First we housed them in a cheap plastic box, in which they would dig out tunnels and rooms in even a few milimeters or dirt. This was definitely temporary as the whole next would collapse every time we had to open the lid. Next top was a glass jar with some moistened cotton and a few crumpled sheets of toiletpaper for them to hide in the folds. This proved troublesome as well, as the toiletpaper quickly started moulding and many of the freshly eclosed workers were drowning in the condensation on the glass (the older workers recognize this danger and, if possible, pile up dirt on everything wet, even their food).

It wasn't until we returned to Bucharest for the start second part of our trip that we were able to relocate the colony to a proper test tube scrounged by Kittenmancer's parents. As we moved all the brood and workers to their new temporary home, peeling brood and workers even from within the 3-ply toilet paper itself (they could hide everywhere), we also found that we actually had at least 3 more queens than we originally thought.

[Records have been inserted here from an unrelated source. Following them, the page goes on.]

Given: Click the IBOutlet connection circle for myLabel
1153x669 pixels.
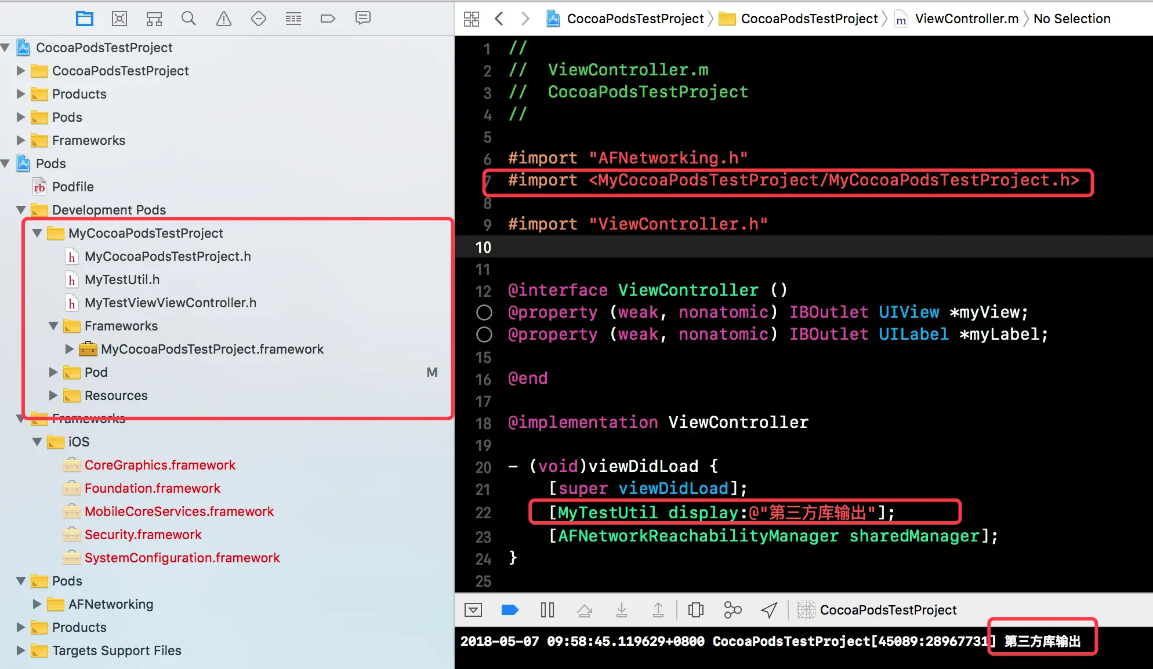Looking at the screenshot, I should click(484, 335).
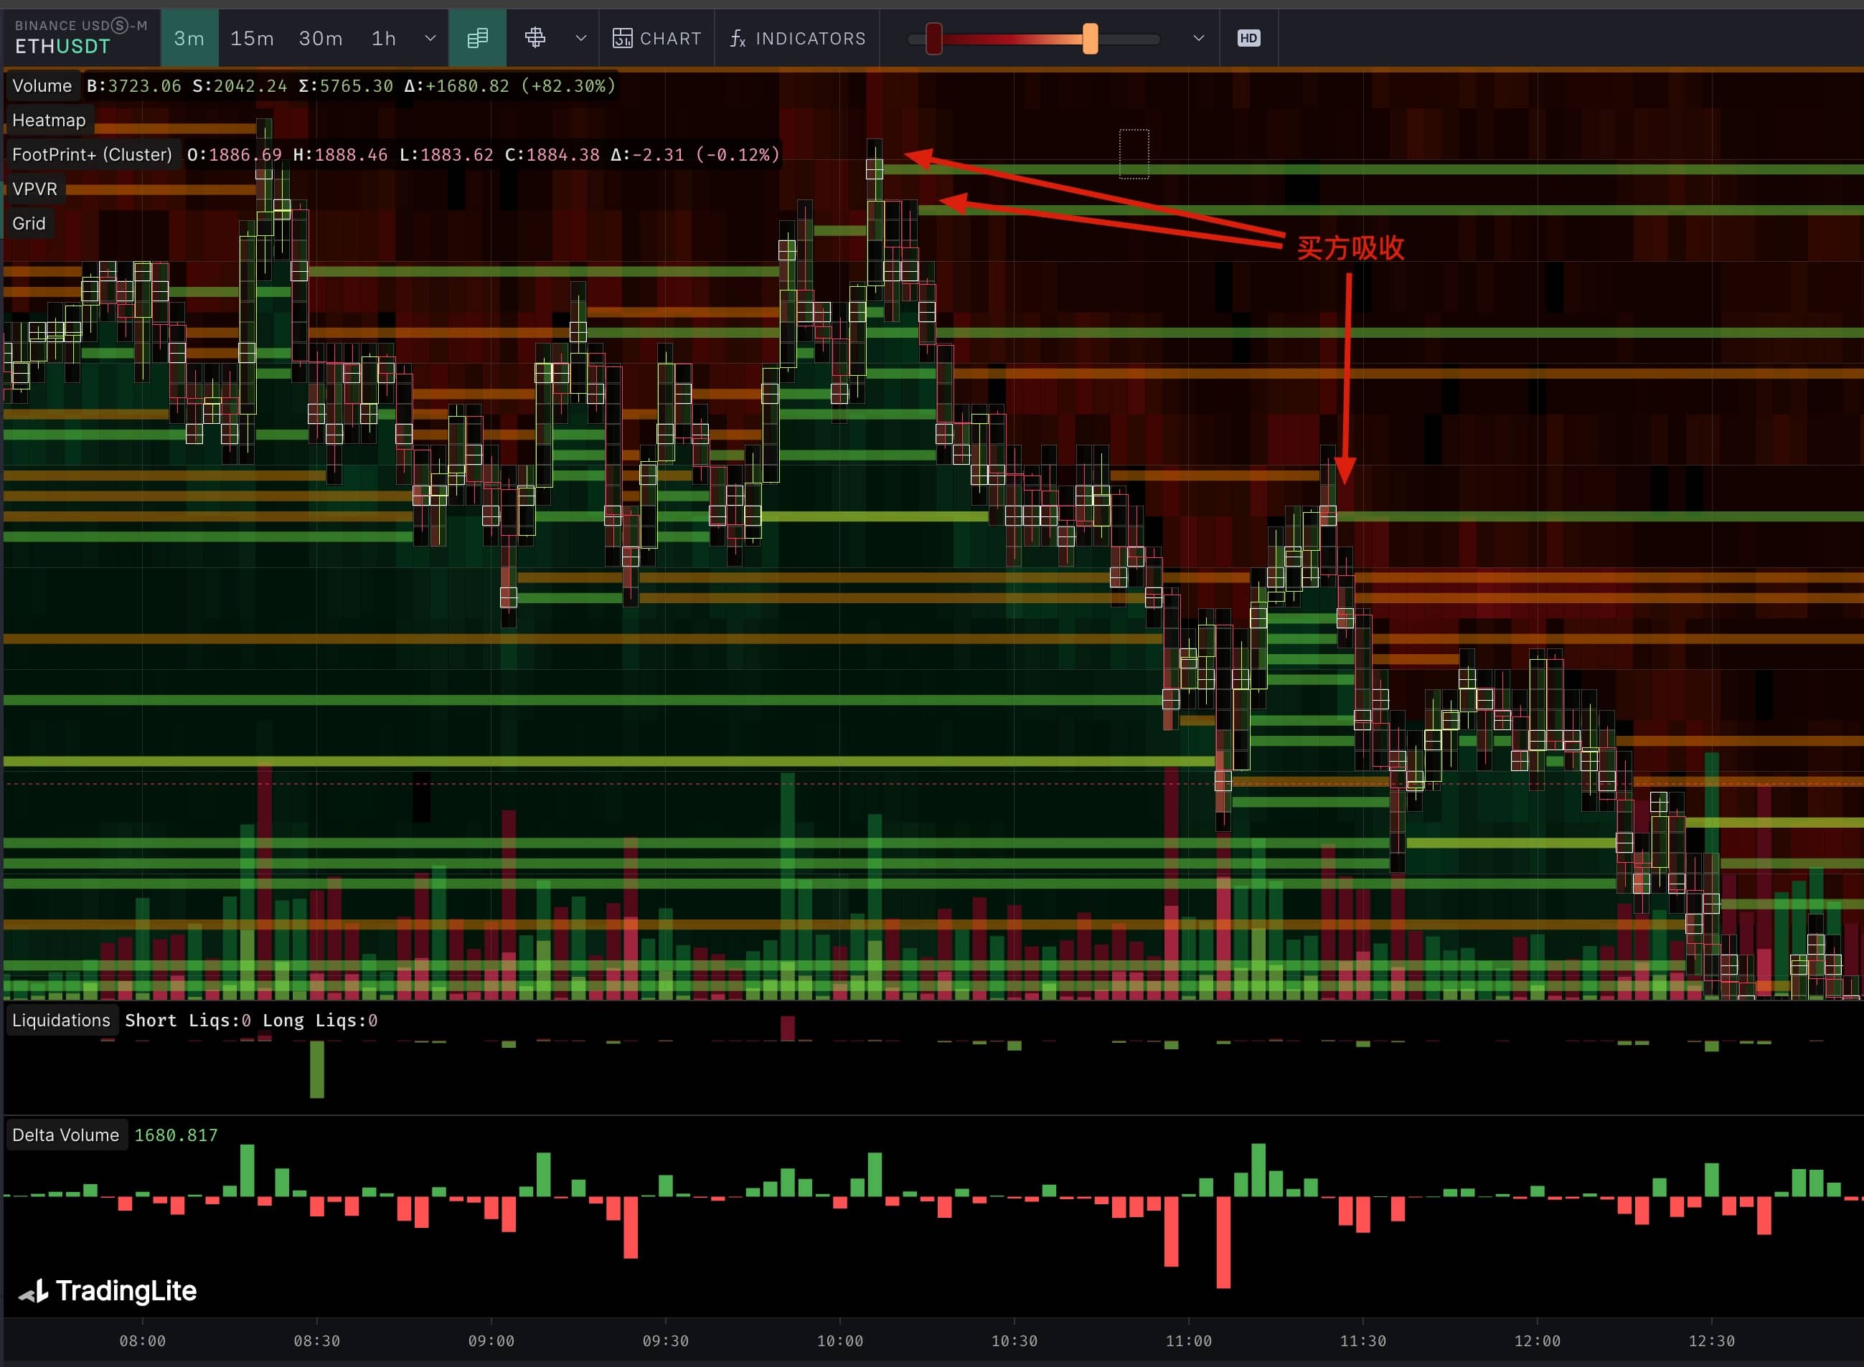
Task: Switch to the 15m timeframe
Action: coord(252,38)
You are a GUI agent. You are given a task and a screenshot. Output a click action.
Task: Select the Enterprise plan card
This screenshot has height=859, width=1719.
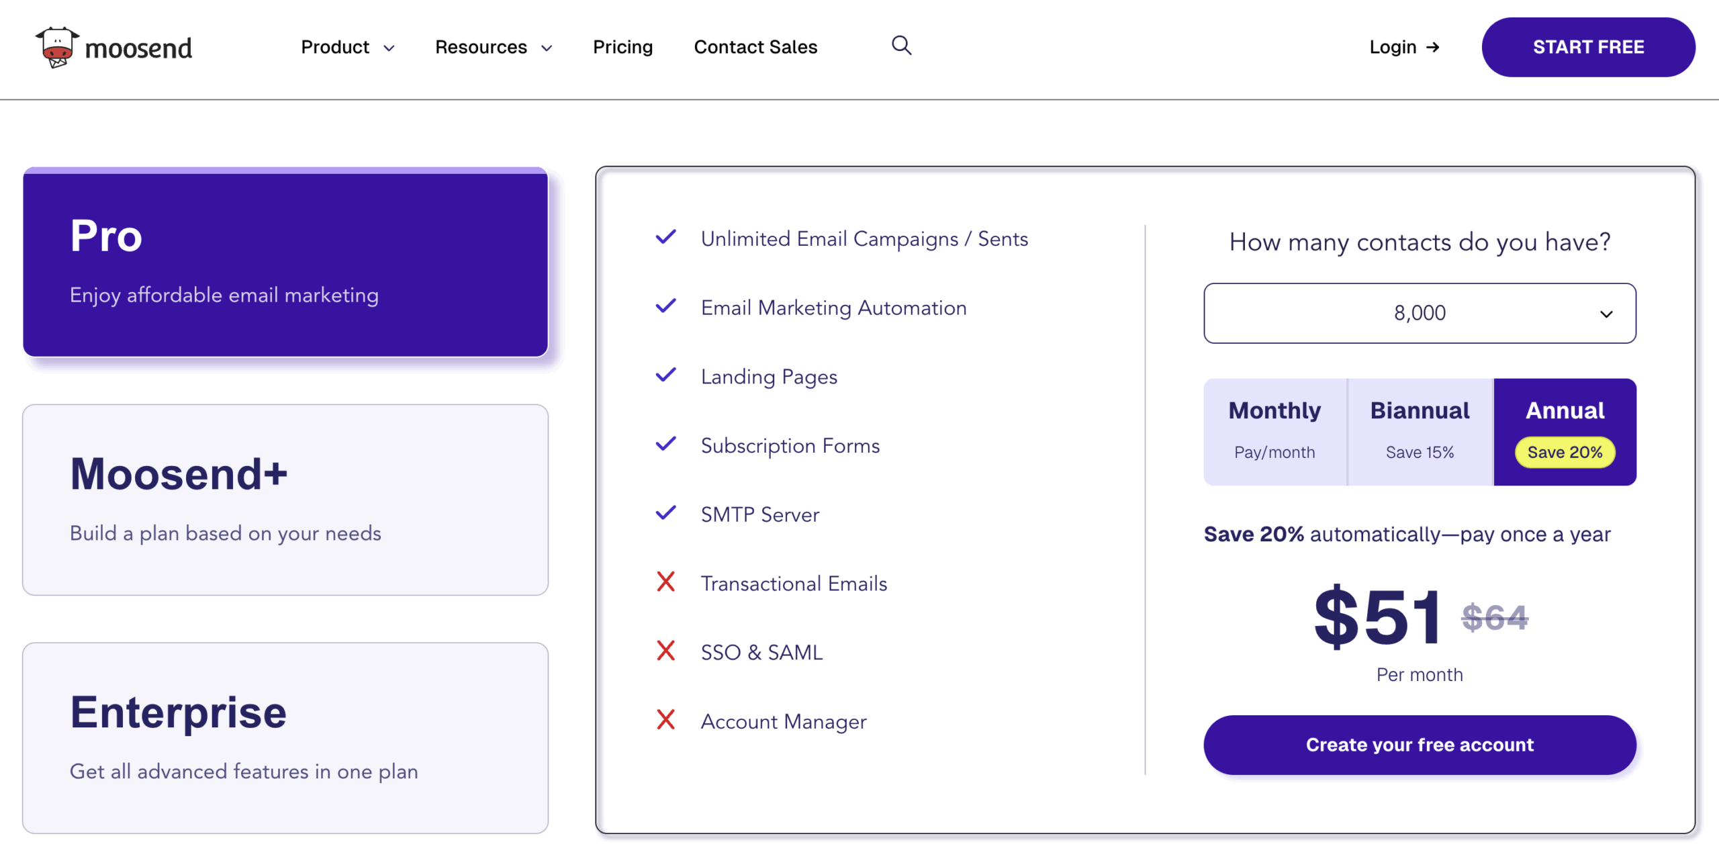point(285,737)
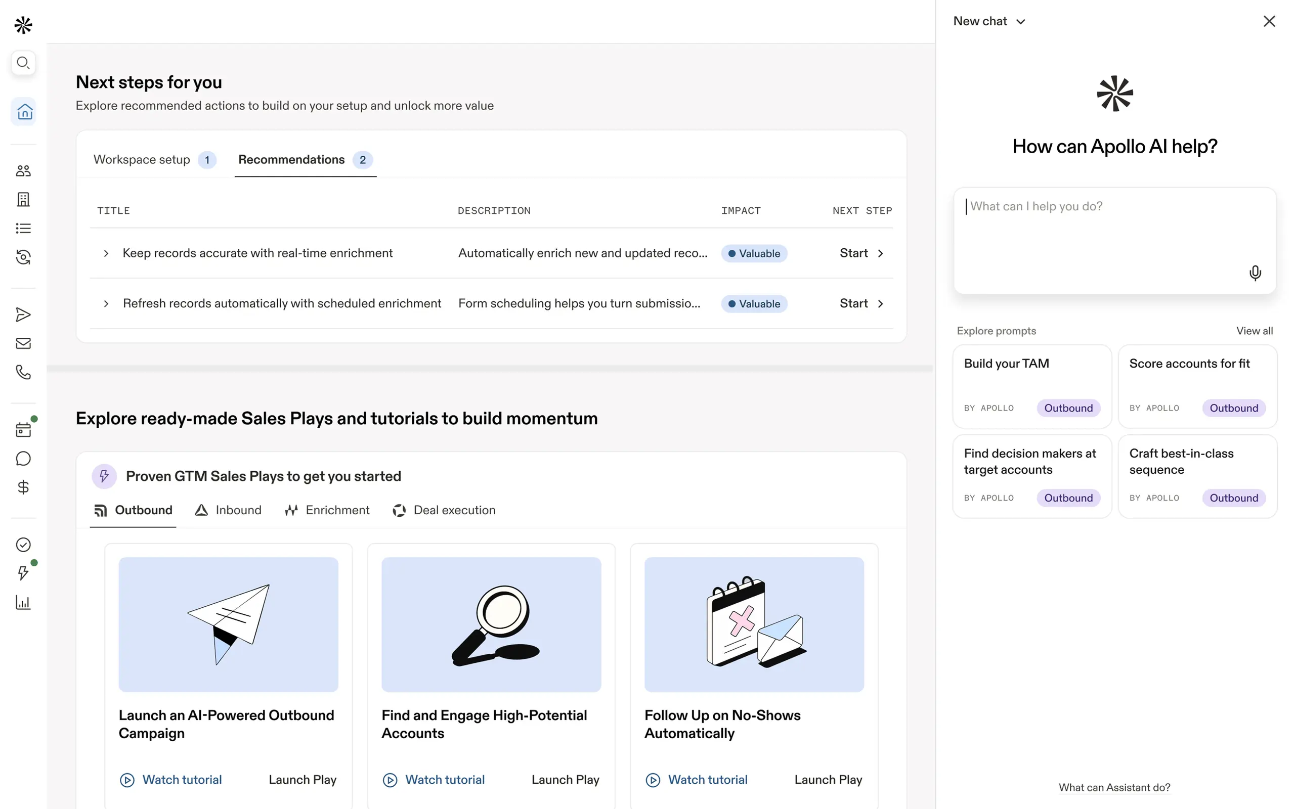Viewport: 1295px width, 809px height.
Task: Expand the real-time enrichment recommendation row
Action: [106, 254]
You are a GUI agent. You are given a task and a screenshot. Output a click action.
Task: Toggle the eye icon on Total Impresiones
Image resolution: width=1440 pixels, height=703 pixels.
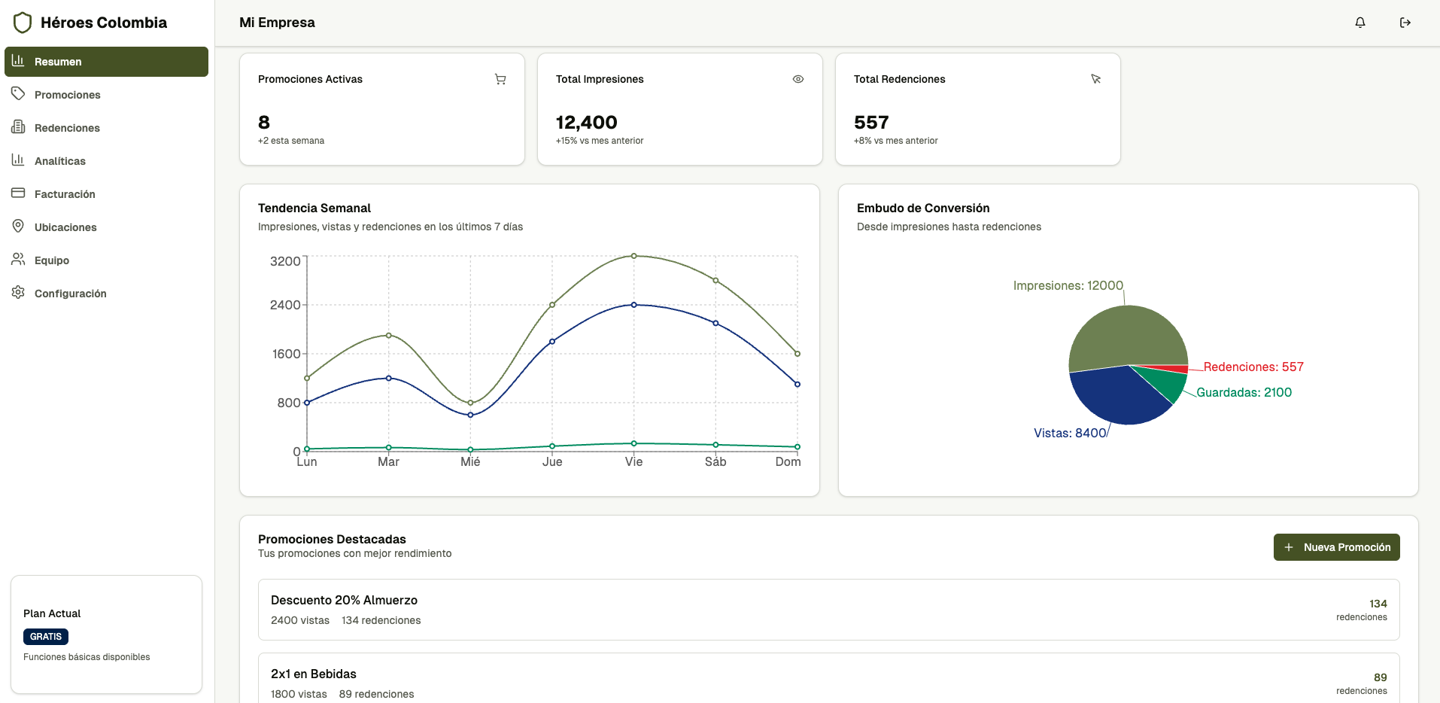pos(798,79)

Ninja ants in the second test tube from the bottom, separate queen in the right-most catch tube.
Stay tuned to find out what is in the other tubes in the coming weeks.

So this unknown ant species was polygynous and quite strongly so. This added a rather oddly shaped piece to the puzzle of identifying them. I spent many hours on my phone the next week going over this list of known Romania ants, knowing they had to be Myrmicinae as they had the distinctive two-button petiole between thorax and gaster, but unable to narrow it further down to the genus:

Messors (multiple castes of workers, seed eaters and not to be found in humid ground)
Monomorium (pharaonis is the only species, right size, but not indigenous and wrong color)
Myrmica (large and diverse genus but much larger species and also very dominant hunters)
Solenopsis (right size aside from queen, likes living close to other species, but wrong color)
Temnothorax (comparable size and correct attitude, but wrong color and typically no dirt nests)
Tetramorium (similar color and shape, but monogynous and much larger queen)

Not being able to properly identify the species meant no information about their habits or required care. Thus we didn't know yet that this species doesn't do claustral founding very well, but colonies tends to adopt freshly mated queens to later split colonies instead. Sadly that meant that the little queen we had found earlier (shedding her wings a few days later) didn't survive being kept in a catch tube on her own for a week.

It wasn't until we got home (the colony seemed quite content with living in their test tube) that I was able to make better pictures and have a much better look at them. That I was able to discern their true identity. Surprisingly it turned it actually was on the Romanian ants list, but I just had never heard of the Cardiocondyla genus before, so I kind of overlooked it.

No erect hairs on the thorax, small propodeal spine at the end of the thorax
and the postpetiole is much wider that the petiole: Cardiocondyla

We had some difficulty coming up with a name for them though, as this is our first polygynous ants that actually has multiple queens. We ended up with naming them after the village where we found them: they are the 'Georgies'.

Our plan is now to split up the colony into two, so we can experiment a bit in order to determine their nesting preferences. In the next update on our tiny ninja ants I'll tell about how this worked out and I'll show some of our awesome ant-keeping tools I used for this. But first there are a lot more ants waiting for their turn to be properly introduced to our readers!